Instructions to follow » Having located "BOXING (358, 1271)" in the records below, repeat exactly the line it is on and all subsequent lines, ending with the last.
(The data begins)
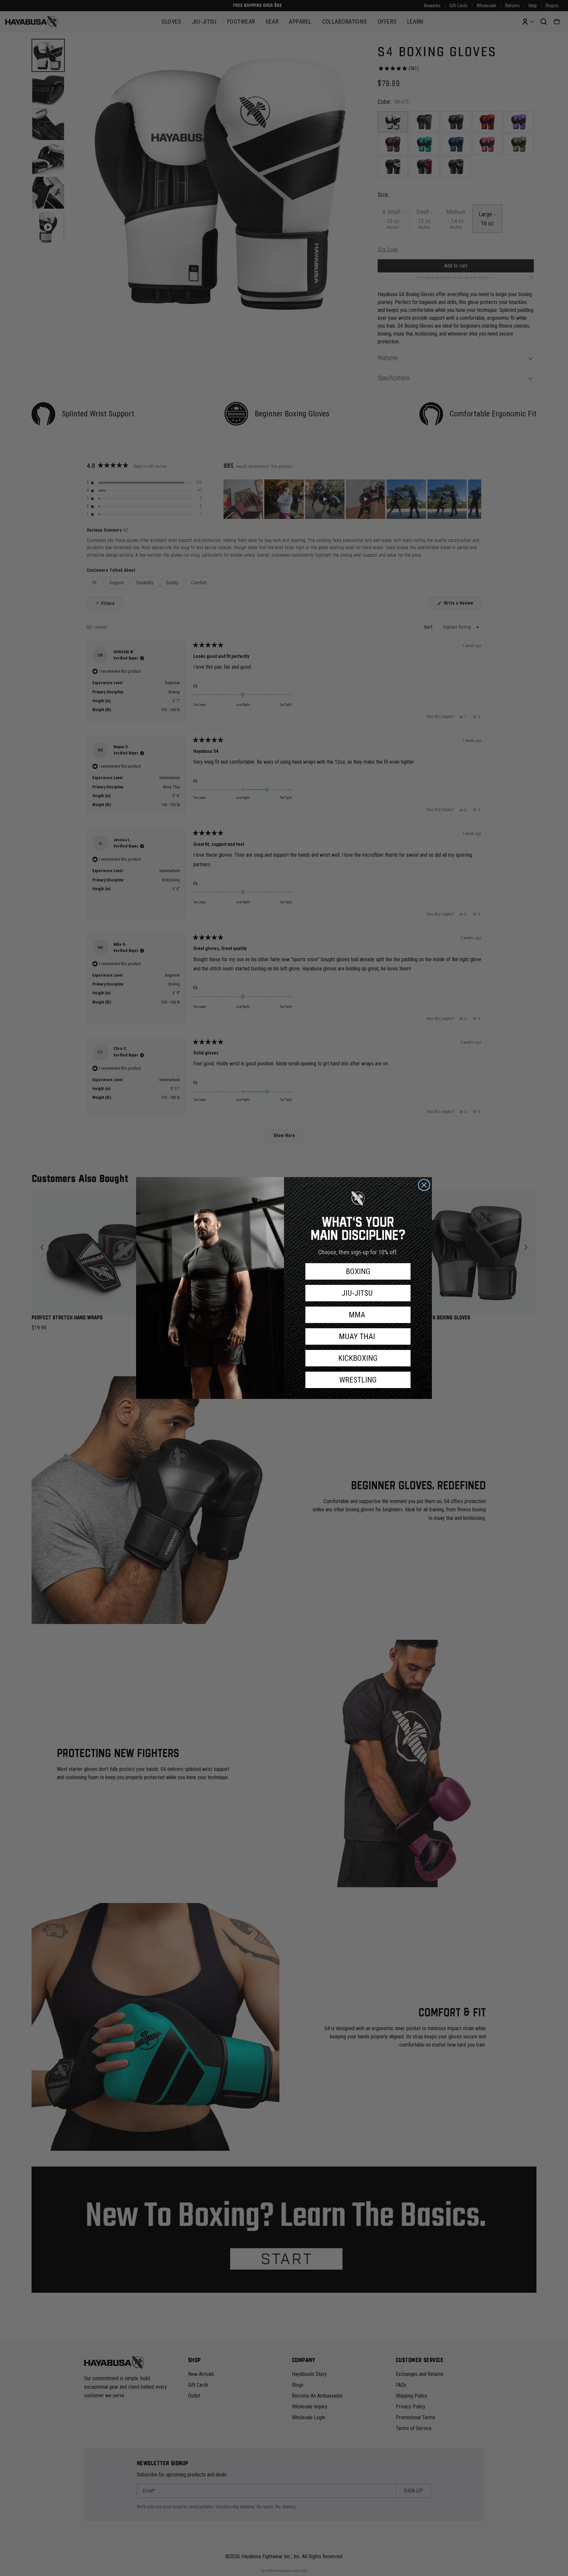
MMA (358, 1314)
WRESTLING (358, 1379)
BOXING (358, 1271)
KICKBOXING (358, 1358)
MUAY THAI (358, 1336)
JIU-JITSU (358, 1293)
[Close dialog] (424, 1185)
(The data ends)
Your response »
BOXING (358, 1271)
KICKBOXING (358, 1358)
MUAY THAI (358, 1336)
JIU-JITSU (358, 1293)
[Close dialog] (424, 1185)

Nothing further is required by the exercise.